EXERCISE INPUTS
-- Opening Marker --
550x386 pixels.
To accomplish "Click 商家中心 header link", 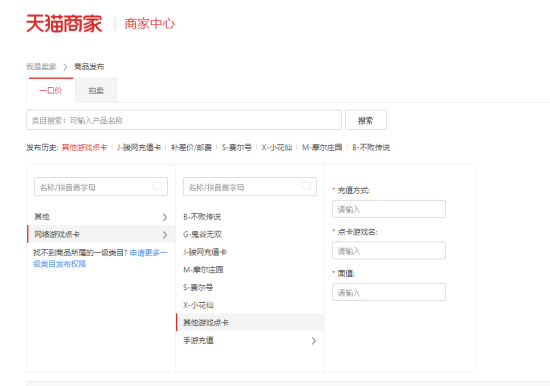I will coord(149,24).
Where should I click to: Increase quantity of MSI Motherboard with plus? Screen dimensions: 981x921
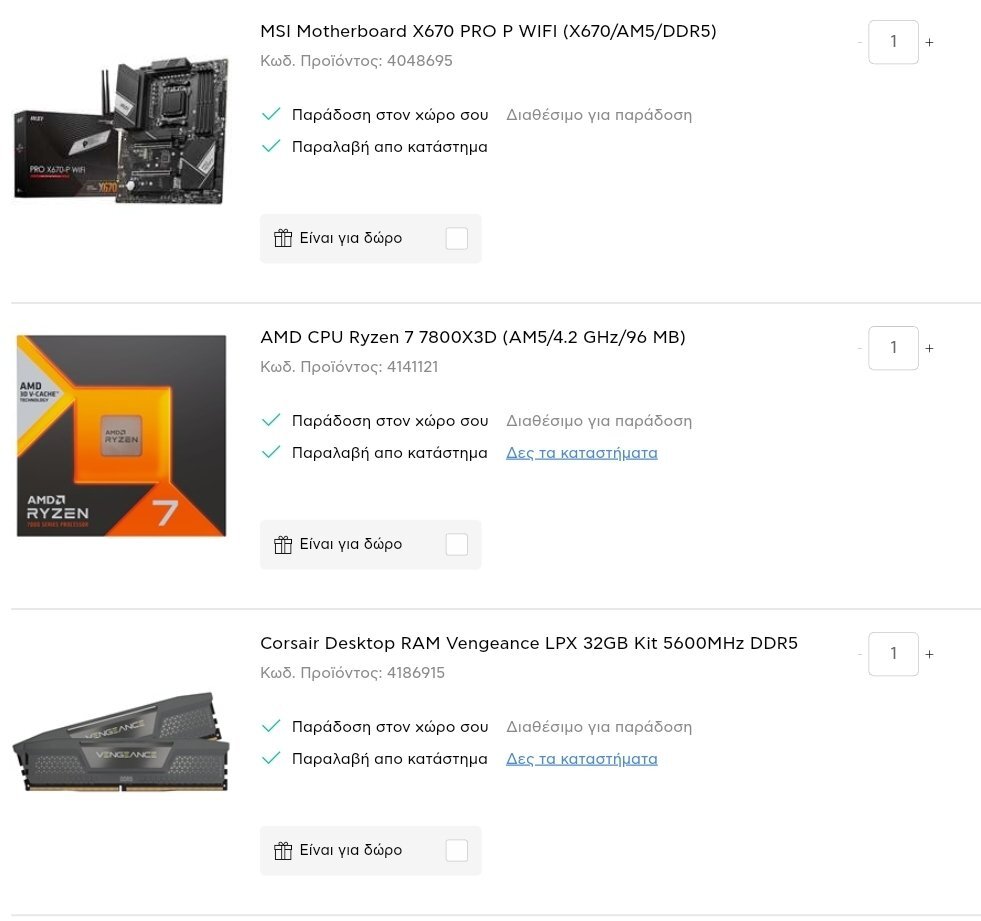click(x=930, y=42)
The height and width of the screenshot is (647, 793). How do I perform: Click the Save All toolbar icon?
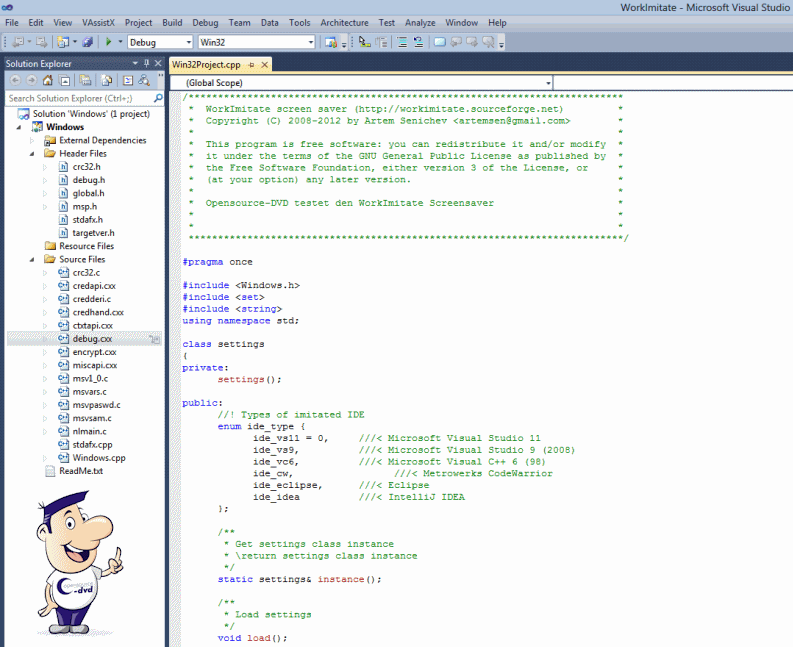87,42
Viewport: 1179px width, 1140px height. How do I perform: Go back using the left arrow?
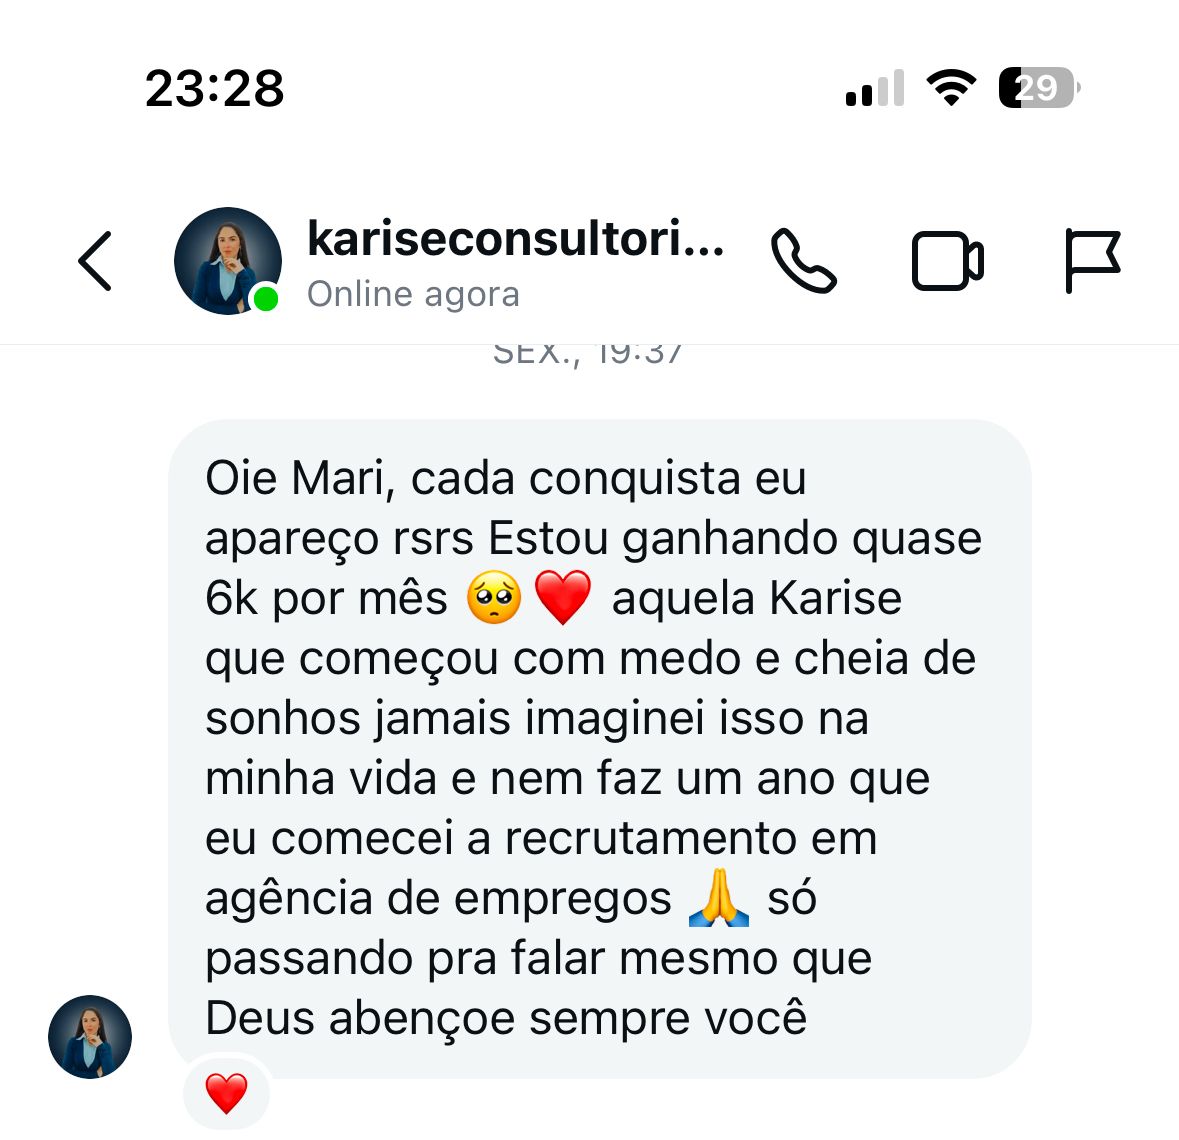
-- Closing Marker --
Only the lines from the one containing "Where should I" through the last line of the entries above should be copied, exactly as they are and without the pictures.

PROBLEM SOLUTION
Where should I click to: Increase quantity of MSI Motherboard with plus? Screen dimensions: 981x921
click(x=930, y=42)
The height and width of the screenshot is (647, 793). How do I perform: Click the Save All toolbar icon?
87,42
Viewport: 1179px width, 1140px height. How do I perform: Go back using the left arrow?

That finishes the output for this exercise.